TimeUtilization

class lightautoml.addons.utilization.utilization.TimeUtilization(automl_factory, task, timeout=3600, memory_limit=16, cpu_limit=4, gpu_ids=None, timing_params=None, configs_list=None, inner_blend=None, outer_blend=None, drop_last=True, return_all_predictions=False, max_runs_per_config=5, random_state_keys=None, random_state=42, **kwargs)[source]

Bases: object

Class that helps to utilize given time to AutoMLPreset.

Useful to calc benchmarks and compete It takes list of config files as input and run it white time limit exceeded. If time left - it can perform multistart on same configs with new random state. In best case - blend different configurations of single preset.
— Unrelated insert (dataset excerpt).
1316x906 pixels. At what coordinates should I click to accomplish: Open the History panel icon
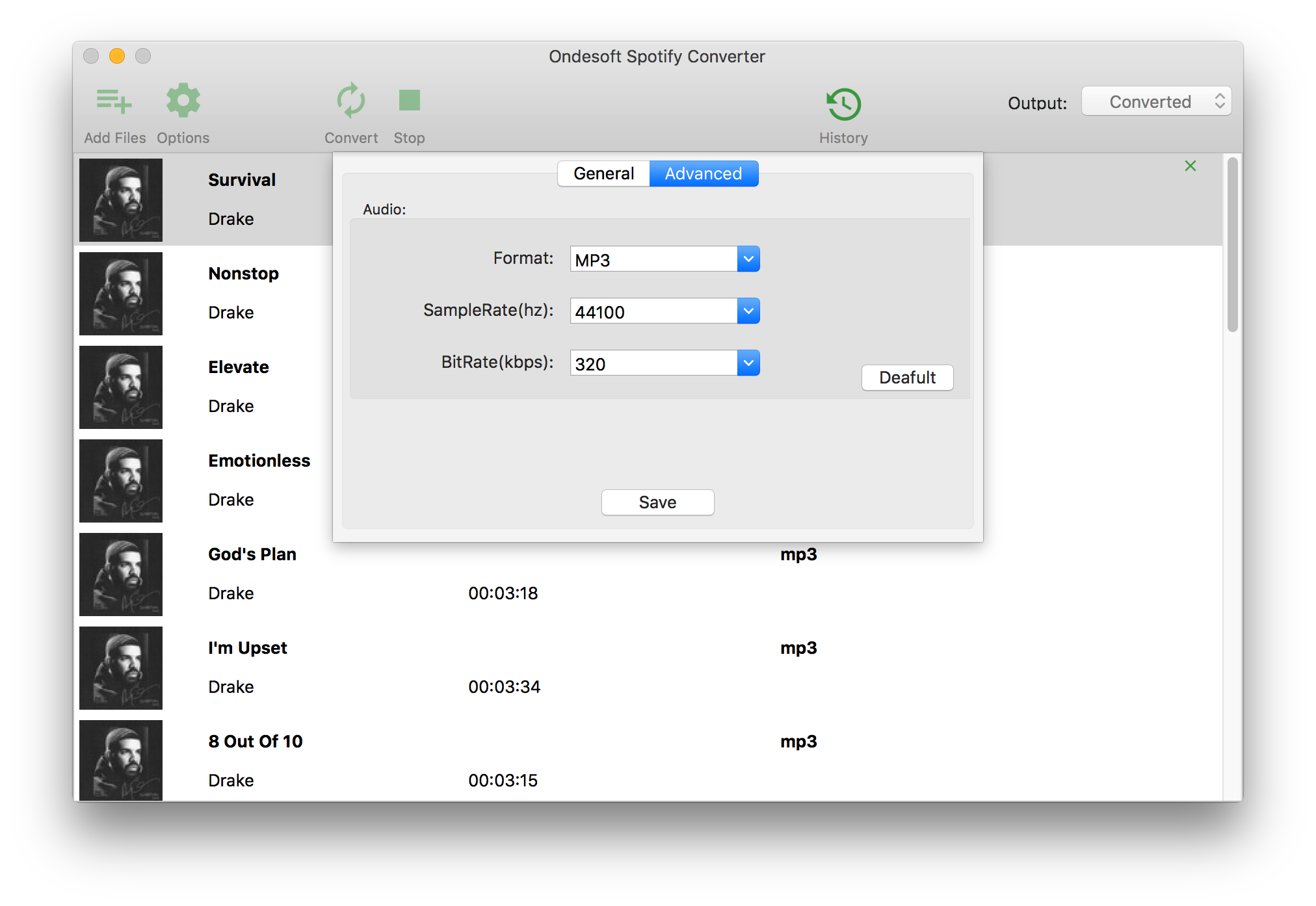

In worst case - averaging multiple automl’s with different states.

Note

Basic usage.

>>> ensembled_automl = TimeUtilization(TabularAutoML, Task('binary'),
>>>     timeout=3600, configs_list=['cfg0.yml', 'cfg1.yml'])
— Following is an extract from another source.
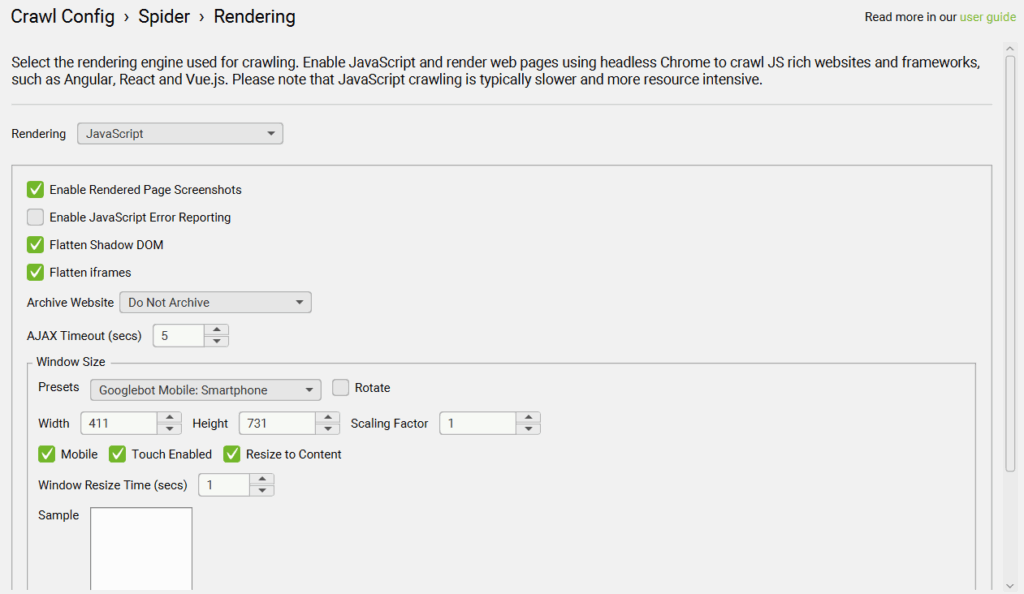Turn off the Mobile option
1024x594 pixels.
pyautogui.click(x=46, y=454)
Then .fit_predict and predict can be called like usual AutoML class.

__init__(automl_factory, task, timeout=3600, memory_limit=16, cpu_limit=4, gpu_ids=None, timing_params=None, configs_list=None, inner_blend=None, outer_blend=None, drop_last=True, return_all_predictions=False, max_runs_per_config=5, random_state_keys=None, random_state=42, **kwargs)[source]
Parameters
  • automl_factory (Type[AutoMLPreset]) – One of presets.

  • task (Task) – Task to solve.

  • timeout (int) – Timeout in seconds.

  • memory_limit (int) – Memory limit that are passed to each automl.

  • cpu_limit (int) – Cpu limit that that are passed to each automl.

  • gpu_ids (Optional[str]) – Gpu_ids that are passed to each automl.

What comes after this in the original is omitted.